Keywords: iron deficiency; iron/sulfur clusters; oxidative; stress; virulence.

Figure 1

Transcriptomic analysis between wild type and smpB knockout. (A) Circos diagram of read distribution and gene expression. From inside, green (fold change of gene expression between ΔsmpB and wild type), blue (mRNA expression of wild type A. veronii by rpkm), red (mRNA expression of ΔsmpB by rpkm), black (reads distribution on the reference genome NZ_CP012504.1). (B) Pathways affected by smpB. The horizontal and vertical axes represented as –log(p) value and the pathway names (p < 0.05). (C) Heat map representing the expressions of type IV pilus assembly, type VI secretion system and outer membrane genes.

Figure 2

SmpB deletion decreases the colonization in host tissue. (A) Survival rate of mice treated by wild type A. veronii. (B) Survival rate of mice treated by ΔsmpB strain. (C) Colonization of wild type and ΔsmpB in spleen, kidney, and liver of ICR mice. (D) Spleen coefficient (mg/g). (E) Kidney coefficient (mg/g). (F) Liver coefficient (mg/g).
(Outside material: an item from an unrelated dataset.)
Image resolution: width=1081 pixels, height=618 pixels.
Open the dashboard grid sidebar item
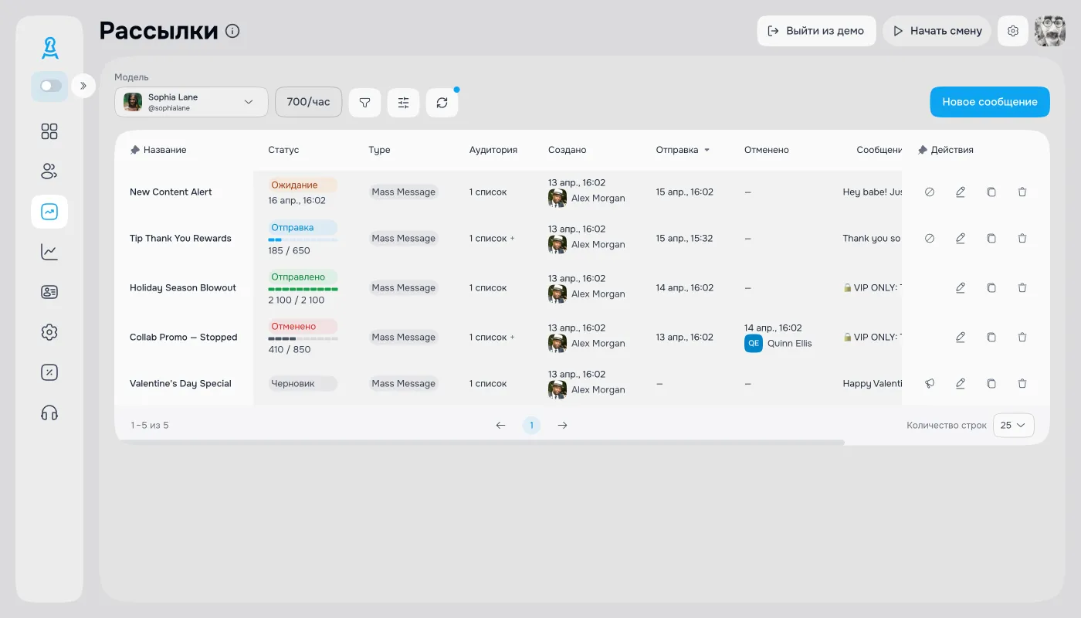pyautogui.click(x=49, y=131)
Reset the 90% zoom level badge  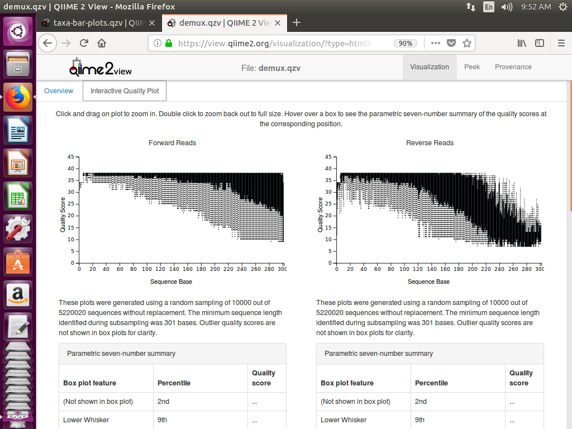[406, 43]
Error bars were shown as SD. ^**p < 0.01, ^*p < 0.05, following by one-way ANOVA, independent t-tests.

Figure 3

The AvrA downregulation and IscR upregulation mediate the oxidative tolerance of ΔsmpB. (A) Transcriptomic comparisons of 11 sRNA between wild type and ΔsmpB. (B) Transcriptomic comparisons of iscR operon genes between wild type and ΔsmpB. (C) Realtime qPCR detection of iscR operon and AvrA. (D) The growth curves of the derivative A. veronii. (E) The survivals of ΔsmpB and wild type in H₂O₂ concentrations ranging from 0 to 10 mM. ^**p < 0.01, ^*p < 0.05, following by one-way ANOVA, independent t-tests.

Figure 4

AvrA increases the tolerances to oxidative stress and iron deficiency. (A) The secondary structure prediction of AvrA by software RNAfold. (B) Growth curves of wild type, ΔavrA and the complemented strain in iron deficiency treatment. (C) The survivals of wild type, ΔavrA and the complemented strain under H₂O₂ stress in the concentrations ranging from 0 to 10 mM (D) Relative expression of iscR operon at stationary phage in iron deficiency treating with DIP. ^**p < 0.01, following by one-way ANOVA, independent t-tests.

Figure 5

AvrA interacts with iscR mRNA by base pairing. (A) Predicted interaction between AvrA and iscR mRNA by the RNAplex program. (B) Basic architecture of the plasmid constructs. (C,D) The relative florescence was measured at 488 nm excitation and 520 nm emission lights after the corresponding constructs were co-transformed in E. coli strain. ^**p < 0.01, following by one-way ANOVA, independent t-tests.

Figure 6

Regulation of SmpB in virulence regulation. The virulence of A. veronii was affected by the expression of virulent proteins the ability of host colonization and the resistance to adversity. Type VI secretion system and pilus assembly were affected on the transcription and translation level by SmpB regulation directly. The sRNA AvrA functioned the stress resistance directly, which was mediated by SmpB indirectly. The arrows in blue showed the positive regulation, and the line in red showed repression. The symbol “+”, “–” indicated upregulation and downregulation, respectively.